(TASK INSTRUCTIONS): Keep only the lines from the start of the data through the line containing "Task: Click the All Games header button", and output them exactly.

[Collected data]
•••

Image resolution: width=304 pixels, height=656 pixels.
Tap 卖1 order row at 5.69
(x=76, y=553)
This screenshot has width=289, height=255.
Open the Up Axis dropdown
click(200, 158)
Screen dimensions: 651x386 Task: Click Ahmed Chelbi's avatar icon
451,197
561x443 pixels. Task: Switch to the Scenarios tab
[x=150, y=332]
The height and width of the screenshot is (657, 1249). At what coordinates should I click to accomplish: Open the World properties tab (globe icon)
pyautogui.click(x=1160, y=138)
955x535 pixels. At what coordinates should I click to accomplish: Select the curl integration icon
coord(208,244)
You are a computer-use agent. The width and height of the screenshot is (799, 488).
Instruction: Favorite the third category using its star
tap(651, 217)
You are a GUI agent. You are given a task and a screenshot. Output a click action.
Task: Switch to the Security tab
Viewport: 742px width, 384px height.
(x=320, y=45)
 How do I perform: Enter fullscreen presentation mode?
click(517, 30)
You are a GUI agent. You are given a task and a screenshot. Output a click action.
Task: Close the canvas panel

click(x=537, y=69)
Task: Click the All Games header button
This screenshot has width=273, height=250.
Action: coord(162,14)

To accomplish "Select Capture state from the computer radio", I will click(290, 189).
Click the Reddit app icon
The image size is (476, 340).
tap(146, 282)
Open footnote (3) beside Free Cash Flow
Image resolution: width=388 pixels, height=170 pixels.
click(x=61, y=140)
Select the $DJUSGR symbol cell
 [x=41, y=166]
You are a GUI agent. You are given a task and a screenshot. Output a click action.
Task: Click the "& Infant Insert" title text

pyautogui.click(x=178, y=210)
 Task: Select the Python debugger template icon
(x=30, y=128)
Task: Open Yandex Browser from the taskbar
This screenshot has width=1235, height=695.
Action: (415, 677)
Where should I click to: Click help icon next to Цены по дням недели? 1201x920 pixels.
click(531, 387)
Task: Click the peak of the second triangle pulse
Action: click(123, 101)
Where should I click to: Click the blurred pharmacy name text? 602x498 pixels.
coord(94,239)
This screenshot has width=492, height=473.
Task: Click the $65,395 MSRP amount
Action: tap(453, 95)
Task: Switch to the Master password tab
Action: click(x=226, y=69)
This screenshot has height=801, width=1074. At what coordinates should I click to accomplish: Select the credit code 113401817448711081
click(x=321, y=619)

•••

(ANSWER AREA):
Image resolution: width=304 pixels, height=656 pixels.
Tap 卖1 order row at 5.69
(x=76, y=553)
This screenshot has width=289, height=255.
Open the Up Axis dropdown
click(200, 158)
Screen dimensions: 651x386 Task: Click Ahmed Chelbi's avatar icon
451,197
561x443 pixels. Task: Switch to the Scenarios tab
[x=150, y=332]
The height and width of the screenshot is (657, 1249). At what coordinates should I click to accomplish: Open the World properties tab (globe icon)
pyautogui.click(x=1160, y=138)
955x535 pixels. At what coordinates should I click to accomplish: Select the curl integration icon
coord(208,244)
You are a computer-use agent. The width and height of the screenshot is (799, 488).
Instruction: Favorite the third category using its star
tap(651, 217)
You are a GUI agent. You are given a task and a screenshot. Output a click action.
Task: Switch to the Security tab
Viewport: 742px width, 384px height.
(x=320, y=45)
 How do I perform: Enter fullscreen presentation mode?
click(517, 30)
You are a GUI agent. You are given a task and a screenshot. Output a click action.
Task: Close the canvas panel

click(x=537, y=69)
Task: Click the All Games header button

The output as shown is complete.